AMD suffered a breach when a group known as R00tbeer targeted their WordPress installation and managed to deface the domain as well as walk away with the SQL file used to manage the content management system (CMS).
The attackers replaced the website with the “True Story” meme image, and a simple message to follow @r00tbeer_ on Twitter. In addition, the group published an SQL file with 185 accounts, complete with username, hashed password, and email. One of the accounts looked as if it belonged to Checkib Akrout, who is AMD’s technology group’s general manager.
Prior to attacking AMD, R00tbeer also targeted an advertising scam forum, The Bot Net. Nothing of value was lost in that incident.
By Monday, AMD replaced the page at blogs.amd.com with a maintenance message, telling visitors that the domain will be “back online as soon as possible.”

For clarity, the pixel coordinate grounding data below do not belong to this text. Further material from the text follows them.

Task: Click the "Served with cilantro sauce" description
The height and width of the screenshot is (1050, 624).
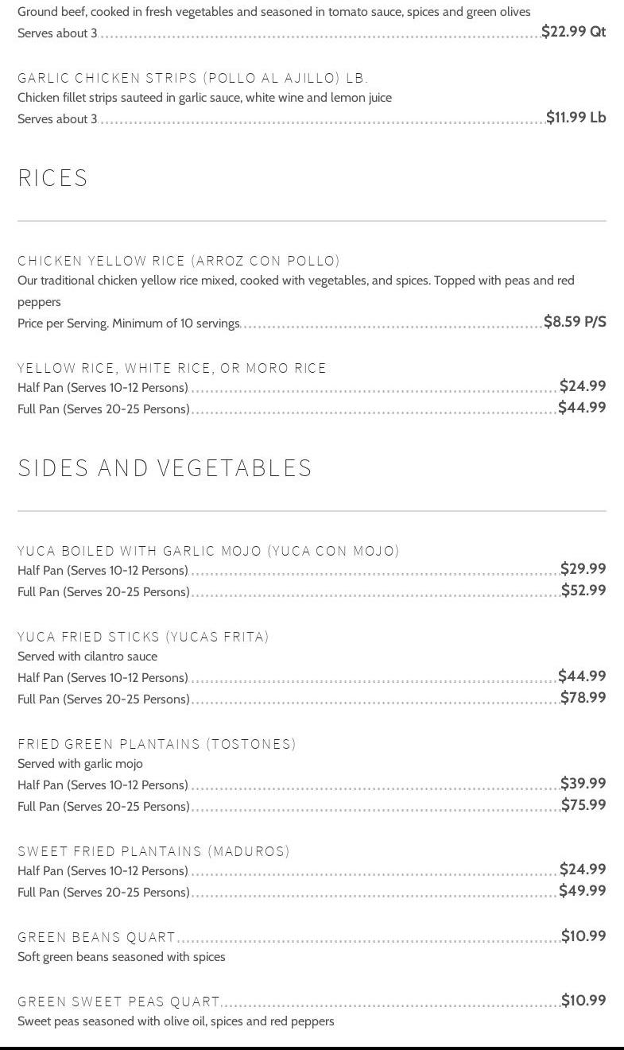Action: click(x=87, y=657)
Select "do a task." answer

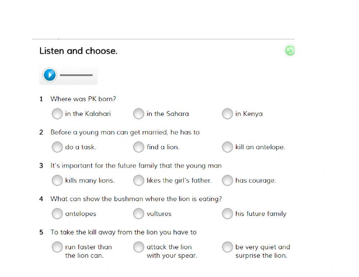click(x=57, y=147)
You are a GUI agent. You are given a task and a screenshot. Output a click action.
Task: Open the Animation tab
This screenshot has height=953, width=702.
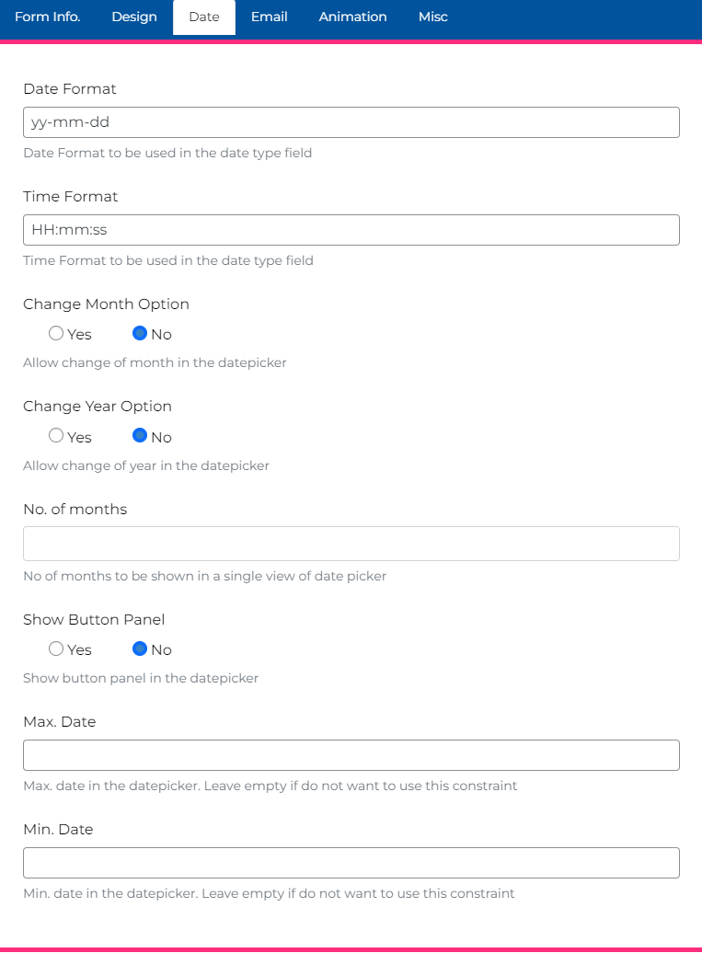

The website had an outdated version of WordPress installed, version 3.0, as well as a number of additional plug-ins. Any one of them could have been the attack vector, but it is likely that R00tbeer simply targeted the main installation.
In 2010 WordPress 3.0 was vulnerable to a SQL Injection vulnerability that allows an attacker to disclose information stored in the database by targeting author permissions. Later the same year, version 3.0.4 released, addressing Cross-Site Scripting (XSS) vulnerabilities in the KSES HTML sanitation library.
At the time WordPress urged all users to update, as the XSS issue impacted “all versions of WordPress prior to 3.0.4.”
AMD has made no official statement, other than the promise to return the site soon.